If you do feel such an urge to obtain a college degree, you need to go ahead and be ready to leave this state for work in another place.  Louisiana puts no stock in it’s young people and there is nothing here for us but heartache, and trying to scratch a living out of the dirt.  It is always feast or famine around here.  When I was a kid there were plenty of jobs in the oil field, most of the fields are played out now.  Even the great boom of the Haynesville Shale is almost over with. 

It is simply a fact of life here.  Our smart and different people must move away to make a life for themselves in places like Dallas, Austin, or Houston.  No one comes to Louisiana, except New Orleans, (and that might as well be Mars for all most Louisianans care) voluntarily.  If you are in Louisiana you are here for a few reasons.  You are from here and got stuck here.  You came home for family.  You married someone from here.  You got stationed here.  My prayer is may you never be smart, and stuck in Louisiana. 

As for me, why did I stayed?  I got stuck, and I stayed to be close to my family.  I am an only child and know I will be the only one to care for my parents as they age.  Why move away, have a life, home and career and know I would have sell it all to come home and take care of my family?  As much as I talk smack about Louisiana I am also very much in love with it.  No, not the Louisiana you see on post cards, books and television.  I am in love with North Louisiana, all it’s terrible and wonderful flaws.  I love it’s people, who are warm and giving, as long as you are a certain type of person.  Even if you are not, they would give you the shirt off their back, and hope they could lead you to the Lord. 

I feel in love with the towering pine trees, the wild flowers, the muddy red waters of the river, the deer, the possum, and the armadillo.  I feel in love with the green pastures of Keatchie, its stately old buildings, and its Holstein cows.  I even love the smell of cow shit on a warm day.  It smells like home to me.   I love Louisiana in all her seasons: hot, warm, cool, and back to warm again.  I even love it here when it is 110° with 90% humidity.  Louisiana gets in your blood.  It is in my blood, my family has been here for so long now.  What every way you want to trace my family tree, my family has been here for more generations that anyone cares to count. 

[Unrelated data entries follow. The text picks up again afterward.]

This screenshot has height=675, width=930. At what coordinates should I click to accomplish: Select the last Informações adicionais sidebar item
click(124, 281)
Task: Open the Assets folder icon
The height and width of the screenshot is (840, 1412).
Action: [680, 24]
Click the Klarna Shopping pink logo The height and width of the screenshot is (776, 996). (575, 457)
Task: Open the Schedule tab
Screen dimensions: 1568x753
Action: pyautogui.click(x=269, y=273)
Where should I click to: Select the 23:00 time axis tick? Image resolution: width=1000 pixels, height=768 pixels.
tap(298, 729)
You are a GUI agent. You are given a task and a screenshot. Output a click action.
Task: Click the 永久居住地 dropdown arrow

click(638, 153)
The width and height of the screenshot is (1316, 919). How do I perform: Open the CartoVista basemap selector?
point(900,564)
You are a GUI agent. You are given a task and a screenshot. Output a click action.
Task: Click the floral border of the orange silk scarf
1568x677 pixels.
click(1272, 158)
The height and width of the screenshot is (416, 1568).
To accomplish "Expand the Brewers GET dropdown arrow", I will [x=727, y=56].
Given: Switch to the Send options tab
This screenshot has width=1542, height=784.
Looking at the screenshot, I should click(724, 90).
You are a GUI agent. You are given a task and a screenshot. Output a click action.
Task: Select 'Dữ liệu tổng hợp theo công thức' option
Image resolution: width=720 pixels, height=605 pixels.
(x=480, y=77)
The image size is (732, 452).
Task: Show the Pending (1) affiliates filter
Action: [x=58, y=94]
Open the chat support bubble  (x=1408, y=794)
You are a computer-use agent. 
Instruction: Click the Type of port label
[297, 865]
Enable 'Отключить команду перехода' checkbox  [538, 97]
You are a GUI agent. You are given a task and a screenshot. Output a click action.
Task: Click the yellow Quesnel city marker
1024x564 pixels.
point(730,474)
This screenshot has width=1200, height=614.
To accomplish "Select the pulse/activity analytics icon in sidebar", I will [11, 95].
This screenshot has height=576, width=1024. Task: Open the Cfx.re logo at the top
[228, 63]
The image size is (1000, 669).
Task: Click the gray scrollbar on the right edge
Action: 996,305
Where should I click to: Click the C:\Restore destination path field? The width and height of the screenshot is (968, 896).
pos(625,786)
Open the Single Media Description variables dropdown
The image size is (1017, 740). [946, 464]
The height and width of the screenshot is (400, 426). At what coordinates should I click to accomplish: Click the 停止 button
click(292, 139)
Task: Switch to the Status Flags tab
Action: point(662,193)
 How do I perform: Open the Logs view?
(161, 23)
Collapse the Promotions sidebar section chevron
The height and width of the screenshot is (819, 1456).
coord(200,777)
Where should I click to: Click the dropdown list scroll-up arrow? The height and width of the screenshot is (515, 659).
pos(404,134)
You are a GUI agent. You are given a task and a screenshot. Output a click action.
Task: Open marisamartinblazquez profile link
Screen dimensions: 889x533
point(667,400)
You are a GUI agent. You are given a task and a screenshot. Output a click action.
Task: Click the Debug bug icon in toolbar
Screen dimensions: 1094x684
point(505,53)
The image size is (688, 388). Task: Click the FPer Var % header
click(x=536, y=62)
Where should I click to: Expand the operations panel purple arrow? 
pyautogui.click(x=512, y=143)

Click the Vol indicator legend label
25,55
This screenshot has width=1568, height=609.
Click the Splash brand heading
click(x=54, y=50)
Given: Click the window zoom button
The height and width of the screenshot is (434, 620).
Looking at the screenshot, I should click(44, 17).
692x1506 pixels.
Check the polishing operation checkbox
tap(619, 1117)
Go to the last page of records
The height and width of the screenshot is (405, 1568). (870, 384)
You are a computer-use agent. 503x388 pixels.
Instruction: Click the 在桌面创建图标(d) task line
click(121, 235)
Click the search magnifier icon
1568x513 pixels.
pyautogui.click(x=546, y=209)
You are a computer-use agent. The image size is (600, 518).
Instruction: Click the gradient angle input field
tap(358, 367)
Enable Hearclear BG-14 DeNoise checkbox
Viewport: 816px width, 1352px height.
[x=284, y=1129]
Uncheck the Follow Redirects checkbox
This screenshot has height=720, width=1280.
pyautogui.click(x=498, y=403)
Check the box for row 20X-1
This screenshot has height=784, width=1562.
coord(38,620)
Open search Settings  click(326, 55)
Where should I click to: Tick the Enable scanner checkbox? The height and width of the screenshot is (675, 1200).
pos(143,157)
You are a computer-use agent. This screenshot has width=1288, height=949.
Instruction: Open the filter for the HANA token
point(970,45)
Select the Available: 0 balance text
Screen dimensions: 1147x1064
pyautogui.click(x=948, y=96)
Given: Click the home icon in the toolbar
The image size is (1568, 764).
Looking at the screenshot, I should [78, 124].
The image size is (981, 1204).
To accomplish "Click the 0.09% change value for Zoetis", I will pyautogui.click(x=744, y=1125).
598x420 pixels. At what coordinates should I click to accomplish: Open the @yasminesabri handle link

Yes I have lived in larger cities, and I like the slow path of life here.  Like my Dad, passing time standing around his truck, drinking beer, visiting with his family and watching the world go by.  Does it get any better than that?

I must say though I hate our state government.  Most of them are so crooked, and have screwed the Louisiana population and land so much, “They are going to have to screw them in the ground when they die.”  I hope, above all hope that with each passing election, my state will get better and a little less screwed.  Never happens.  I guess I will eventually have to give up that ghost.